Ce qui intéresse les rédacteurs bibliques, c’est la possibilité de porter un regard sur la vie qui ne soit justement pas pollué par des éléments qui ne sont que des variables, qui n’ont qu’un caractère éphémère, qui ne sont que des accidents, pour reprendre le vocabulaire philosophique. Ce qui intéresse les rédacteurs bibliques, c’est ce qui a un caractère inconditionné, ce qui ne dépend pas des fluctuations du marché, de la bonne humeur de quelques-uns ou des événements absurdes dont nos histoires sont constellées. Ce qui est inconditionnel, c’est ce que la Bible désigne par l’Eternel et plus nous avons foi en l’Eternel, plus nous sommes en phase avec ce qui est inconditionnel dans la vie et qui fait la véritable essence de notre humanité.

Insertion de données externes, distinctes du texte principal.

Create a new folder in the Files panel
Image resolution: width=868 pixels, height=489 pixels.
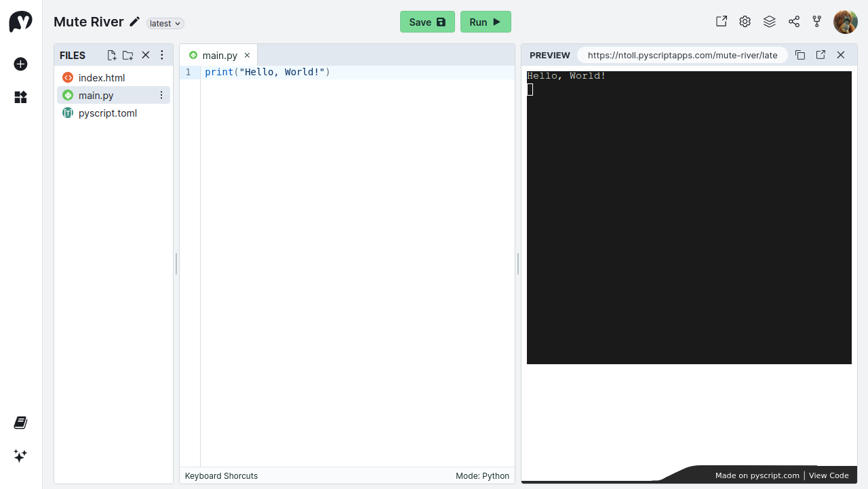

C’est précisément cela que la mystique chrétienne a développé : l’art de s’attacher à ce qui a valeur d’inconditionné et de ne pas se laisser perturber par ce qui est accidentel, ce qui est transitoire. La mystique, ce n’est pas s’abîmer dans des rituels à caractère religieux à longueur de journée, ce n’est pas sortir de son enveloppe charnelle, ce n’est pas avoir des plaies vives dans la paume des mains, qui ne guérissent pas, ce n’est pas se nourrir d’une hostie journalière, ce n’est pas voir des êtres surnaturels lors d’apparitions privées. Tout cela est accidentel ; ce sont des manières de rendre compte de l’expérience fondamentale de la vie mystique qui consiste à se reconnecter à l’essentiel, à découvrir la vérité de l’être et à y adhérer de tout son être personnel.

La vie mystique, c’est justement ce travail que le protestantisme fait avec passion : casser les idoles, les faux dieux et chasser ce qui prend inutilement de la place dans notre quotidien. La vie mystique commence par le détachement à l’égard de ce qui rabaisse notre vue, de ce qui la rend étroite : ce qui nous empêche de considérer les personnes, les événements, dans le registre plus large de la création qui, dans le regard de Dieu, est jugée vivable voire très vivable. La vie mystique est donc, aussi, le fait d’ajuster notre vision des choses à cette vision dont la Bible rend compte.

Il est donc bien question de contemplation dans la mystique, mais pas au sens d’un quiétisme ou d’une fascination hypnotique : la contemplation est acte de regard qui discerne la part de Dieu dans toute chose, dans tout événement, dans toute personne, à commencer par nous-mêmes. Lorsque le mystique Angelus Silesius écrira : « Arrête ! Où cours-tu donc quand le Ciel est en toi? », il ne s’agira ni de se ficher en terre dans la position du lotus, ni d’essayer de trouver la particule physique de Dieu en nous, mais de découvrir notre essence véritable, notre être profond, ce qui nous caractérise indépendamment des tendances passagères, et de faire valoir cet aspect de notre personne qui dit mieux que tout autre chose ce que nous sommes.

Nous le comprenons bien, la mystique est fondamentalement la voie chrétienne, si elle n’est pas réduite à ses modalités qui sont parfois un peu folkloriques. Et c’est cette mystique qui fait des chrétiens des êtres optimistes. Etre chrétien, ce n’est pas croire que tout s’arrangera de la meilleure manière sans que nous n’ayons rien à faire. Etre chrétien, c’est voir, justement, tout ce qu’il y a à faire, tout ce qui est possible ; c’est voir les occasions de se réjouir, de forger son bonheur, de mener à bien des projets qui rendront notre vie et celle des autres plus satisfaisantes. Etre chrétien, en faisant droit à la mystique, c’est ajuster notre regard sur le regard construit par les textes bibliques, c’est-à-dire un regard formé par la grâce. C’est ce qui nous permet de donner sens aux éléments épars de notre histoire. Or, donner du sens, c’est cela l’espérance. La mystique nous charge d’espérance.